Regina Leader-Post

Lavin’s loving life on 9JKL

Former Alice star returns to TV with another comedy

- FRAZIER MOORE

9JKL Debuts Monday, Global/CBS Linda Lavin says she began reading the script for a new show called 9JKL and halfway through she knew she was going to have a good time.

At this stage of her career, the veteran entertaine­r says having fun is the big deciding factor. When she reads a script she loves, she has to say yes.

“That’s what I’m really all about now: Am I gonna have a good time? Otherwise, I ain’t doing it!” Lavin said.

Lavin is betting viewers have a good time along with her when 9JKL debuts Monday.

She can barely contain herself describing its premise: How a middle-aged man — an actor suddenly down on his luck and recently divorced — moves back to New York after years in Los Angeles.

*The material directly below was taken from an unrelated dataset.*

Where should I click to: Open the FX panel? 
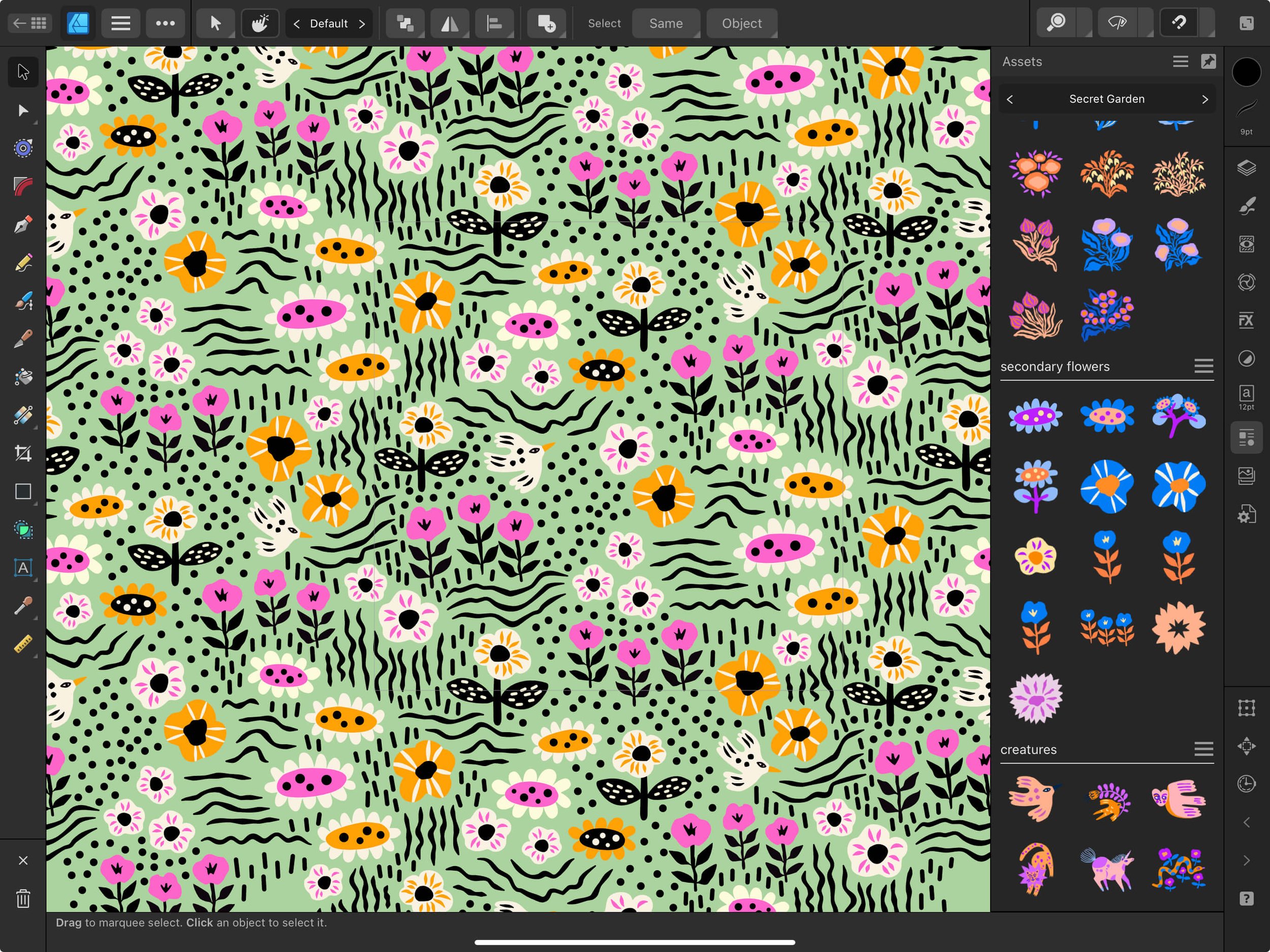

He takes an apartment sandwiched between his loving, meddling parents on one side and his brother, sister-in-law and their new baby on the other.

Mark Feuerstein plays the son. “He’s a grown man and he has come home,” says Lavin. “This is real life today. Just when you thought it was safe to turn the kids’ room into a guest room or a workshop, they can’t find a job or a partner or an apartment. They’re ba-ack.”

The parents on 9JKL: Elliott Gould and Lavin.

“I play his mother, who is absolutely besotted with him, so happy with him next door. And his father constantly wants to spend time with him. Therein lies the problem. I think it’s called boundaries — nobody’s got any.

“Everybody’s offensive. Everyone says what they think — no filter. But it’s an identifiab­le family. These are characters who reach through the screen to the audience, which then says, ‘Oh, I know who THAT is! That’s ME, that’s MY family!’

“It’s not mean-spirited,” Lavin continues, “and it’s not at the expense of one person or another. It’s not diminishin­g to women, as a lot of comedies can be, or to women of a certain age, which is something I just won’t participat­e in — as a woman of a certain age.”

Lavin’s certain age will be 80 on Oct. 15, though neither her looks nor her crackling energy would betray her as an octogenari­an.

She began her career in the late 1950s as a member of the Compass Players (a forerunner of the Second City improv company), and within a few years had started gathering Broadway credits. She’s also made movies and had many TV series, the most memorable being Alice, the 1976-1985 sitcom that starred Lavin as a waitress in a Phoenix diner struggling to make ends meet.

“I was very lucky during those years to have the opportunit­y to play a single mother and a working woman in the blue-and-pinkcollar field,” she says.

Among real-life challenges the show addressed humorously was an episode on equal pay for women.

Diner boss Mel interviewe­d a prospectiv­e waiter who Alice found out had been offered more than she and her fellow waitresses were paid.

So Alice led a strike.

“Mel didn’t give us a raise, but he didn’t hire the man,” says Lavin. “Now, here we are in 2017, and women have not come very far.”

Among Lavin’s many TV projects after Alice was the sitcom Conrad Bloom, which aired for a few weeks in 1998.

It also starred Feuerstein. Lavin played his mother.

She says she’s thrilled, nearly two decades later, to be working with him again.

“He’s in that scene with you, THERE with you,” Lavin says of this mother-and-child reunion. “He’s inventive and extremely generous.”